But that dont sound like Henry Livingston, Jr. and indeed can't be his original composition, since it formerly appeared in The Gentleman's Magazine for January 1733. True, Livingston could have submitted "Dream" over his cryptic initial. Still, not all "R's" represent Livingston in disguise. Does "R." in 18th century periodical literature ever signify merely "Reader"? Should we distinguish "R"; "R." with a period after it; and "R—." followed by a dash or dash and end punctuation? What else besides the signature "R." identifies the Song - Shrew'd remarkers (for example) as an original piece by Henry Livingston, Jr.? Another candidate for banishment from the official, approved Livingston collection would be Adventures of an American Eagle. Published over the signature "R." in 1822, "American Eagle" exhibits a curiously un-Livingston-like vocabulary (Capac, Canton Crape, quaff, chemic fire) and ends in a clunky moral about the "golden calf" as "Israel's sin and Israel's shame." Before "American Eagle," when was Livingston's last confirmed publication over the signature "R"? So far as I can tell, nothing else had been published over the signature of "R." in the Poughkeepsie Journal for twenty years and more before the appearance of "American Eagle" in 1822, making it doubtful that Livingston was actively writing and submitting poetry then.
Reality Check, and Double-Standard Alert
Imagine the worldwide delight (not to mention the raucous academic dinner parties) that would follow the finding of a published letter from Stratford upon Avon in which William Shakespeare exclaimed, "Kyd be hanged! I writ Arden of Faversham to amuse my kin." Or think of the joy in Poughkeepsie over the discovery of a published claim for "A Visit from St. Nicholas" by Henry Livingston, Jr. News flash! Clement C. Moore openly and vigorously claimed authorship of "A Visit from St. Nicholas" in his letter to Charles King, published in the New York American on March 1, 1844. Smart people like Samuel H. Turner and Evert A. Duyckinck who really knew Moore praised his integrity, decency, and humility. Nobody in Moore's lifetime ever called him a scoundrel, but Jackson now has to. Unless he changes his mind and stops driving that ragged Ford.
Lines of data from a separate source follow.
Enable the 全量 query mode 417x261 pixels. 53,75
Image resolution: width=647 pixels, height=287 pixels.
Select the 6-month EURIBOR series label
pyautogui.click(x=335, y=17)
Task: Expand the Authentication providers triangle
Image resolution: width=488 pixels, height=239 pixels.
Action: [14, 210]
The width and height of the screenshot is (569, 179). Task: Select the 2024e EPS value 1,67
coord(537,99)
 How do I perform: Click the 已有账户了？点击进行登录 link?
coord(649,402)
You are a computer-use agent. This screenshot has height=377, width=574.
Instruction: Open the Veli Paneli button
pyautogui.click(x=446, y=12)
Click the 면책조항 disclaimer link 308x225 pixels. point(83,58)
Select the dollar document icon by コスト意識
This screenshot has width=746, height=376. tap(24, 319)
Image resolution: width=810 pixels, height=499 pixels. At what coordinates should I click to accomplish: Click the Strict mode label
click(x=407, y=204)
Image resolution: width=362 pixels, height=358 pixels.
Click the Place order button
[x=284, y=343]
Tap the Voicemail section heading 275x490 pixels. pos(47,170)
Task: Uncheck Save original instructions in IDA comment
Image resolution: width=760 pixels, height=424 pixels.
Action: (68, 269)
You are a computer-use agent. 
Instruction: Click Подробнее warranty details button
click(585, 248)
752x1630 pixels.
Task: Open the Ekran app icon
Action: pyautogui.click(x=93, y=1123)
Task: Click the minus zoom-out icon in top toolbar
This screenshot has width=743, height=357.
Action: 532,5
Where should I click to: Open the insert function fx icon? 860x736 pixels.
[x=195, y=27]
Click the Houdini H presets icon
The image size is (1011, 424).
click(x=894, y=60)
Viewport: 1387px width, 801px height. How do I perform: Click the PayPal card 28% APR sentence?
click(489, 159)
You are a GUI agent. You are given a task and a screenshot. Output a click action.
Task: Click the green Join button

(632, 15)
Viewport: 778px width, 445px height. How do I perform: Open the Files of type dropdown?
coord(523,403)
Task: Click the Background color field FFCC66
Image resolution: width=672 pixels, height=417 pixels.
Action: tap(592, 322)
Subtracting the 1803 and 1819 Carrier Addresses (735 + 677 = 1412), for a start, would (as Jackson has reminded me) bring down the gradually shrinking corpus of known poems by Henry Livingston from 12,599 to 11,187 words--and that's still too many for Livingston, probably. And we would need far larger data sets for Jackson's common single words to have any chance of identifying distinctive patterns of usage, even in combination with other common, single words. The earlier post on recommended fixes attempted to fine-tune Jackson's methodology for the purpose of correctly discriminating between Livingston and Moore. Seems now I underestimated the difficulty of insufficient data. Regardless, I'm continually fascinated by results and potential results of Jackson's approach for purposes of literary criticism and scholarship. One very fine finding by Jackson is the revelatory presence of the noun heart in the list of "Moore-favored" high-frequency words, pulsating there amidst the usual run of essential but uninspiring function words. What a brilliant discovery! and most suggestive for the appreciation of the thing that distinguishes Moore's poetry from that of dabblers and recyclers like Livingston. It's heart.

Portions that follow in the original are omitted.